Esther looked at me strangely, then pulled out a long ship-shaped bar of green soap. “Medicine-soap,” she said, reading the letters impressed into the bar. “What is this?”

“It looks like that soap with the herbs,” said Sarah. “It smells very good. What will that do?”

“You two know what that soap will do,” said the soft voice, “as that is the solid form of what you two bathed with recently.”

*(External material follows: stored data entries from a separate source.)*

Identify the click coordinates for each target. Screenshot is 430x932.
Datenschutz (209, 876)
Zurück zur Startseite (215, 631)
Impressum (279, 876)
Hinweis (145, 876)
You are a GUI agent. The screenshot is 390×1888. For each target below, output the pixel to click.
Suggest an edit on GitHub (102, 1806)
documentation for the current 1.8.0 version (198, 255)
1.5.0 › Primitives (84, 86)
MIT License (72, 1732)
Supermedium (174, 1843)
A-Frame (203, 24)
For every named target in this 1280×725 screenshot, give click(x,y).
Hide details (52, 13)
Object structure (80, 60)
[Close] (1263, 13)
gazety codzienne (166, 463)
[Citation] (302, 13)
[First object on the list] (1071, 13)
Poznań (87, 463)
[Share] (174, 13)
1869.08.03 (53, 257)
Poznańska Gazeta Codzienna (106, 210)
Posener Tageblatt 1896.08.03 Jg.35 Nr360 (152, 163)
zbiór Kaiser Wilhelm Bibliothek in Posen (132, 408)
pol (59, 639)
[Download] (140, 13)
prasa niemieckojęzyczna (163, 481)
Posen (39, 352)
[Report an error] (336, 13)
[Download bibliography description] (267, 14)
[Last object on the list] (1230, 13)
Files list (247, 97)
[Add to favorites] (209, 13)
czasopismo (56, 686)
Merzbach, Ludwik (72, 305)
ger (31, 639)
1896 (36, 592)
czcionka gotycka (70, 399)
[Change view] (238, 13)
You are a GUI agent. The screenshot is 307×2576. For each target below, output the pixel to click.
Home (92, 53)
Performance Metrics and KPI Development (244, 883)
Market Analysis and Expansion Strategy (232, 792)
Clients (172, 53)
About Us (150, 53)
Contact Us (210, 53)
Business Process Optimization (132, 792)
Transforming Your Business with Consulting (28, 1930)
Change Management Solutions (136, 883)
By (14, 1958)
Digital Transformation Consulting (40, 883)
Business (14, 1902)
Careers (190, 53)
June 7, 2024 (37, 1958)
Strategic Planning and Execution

“Make more bubbles than you could believe,” said Sarah, “and you will laugh as if being in bed with three ticklers.”

“Good,” said Esther. “There is little enough for me to laugh about as it is.” Here, she turned to Willem. “These next vats, the ones you have numbered 'three', 'four', and 'five', with the one with the ashes having the number of 'two' and that salt vat being labeled as 'one'? That one you labeled 'six'?”

“Those from two to five are what get the tanning barks,” said Willem, “and that stuff, I buy some of what I use and gather some of the others, as it takes weighed amounts for all of it, and I have to judge what I have when I weigh it, and I pump the liquid from each of those things and add more bark each time to each vat.”

“Better if you just steamed the 'juice' out using an extractor, evaporated it to dryness, and then weighed that material, or better still, if you did careful analysis and purification,” I said. I suspected Annistæ would do precisely that, actually.

“Better yet beyond what you spoke of if you took some samples of his fresh-mixed bark across the sea, as then they can make the best mix of what he needs,” said the soft voice. “Let him explain what he does, and you'll learn another matter that's very common when so much of what you do has had to be 'double-double-toilet-trouble' due to both a measure of ignorance and a near-complete lack of real chemistry knowledge and a total lack of the needed equipment for turning a very inconsistent product into something that will actually work.”

“And, you do your tanning in three stages, correct?” I asked, as I noted that one vat spoken of labeled 'six'. “That one's the rinse – or is it?”

“You got that one right,” said Willem. “It most likely needs a bit of vinegar in it right now.” Pause, then, “come next door, seeing as you seem to have ideas about my tanning equipment, and I will show you-all the supplies I use for tanning, and after that, you can see one of the busiest rooms in the place.”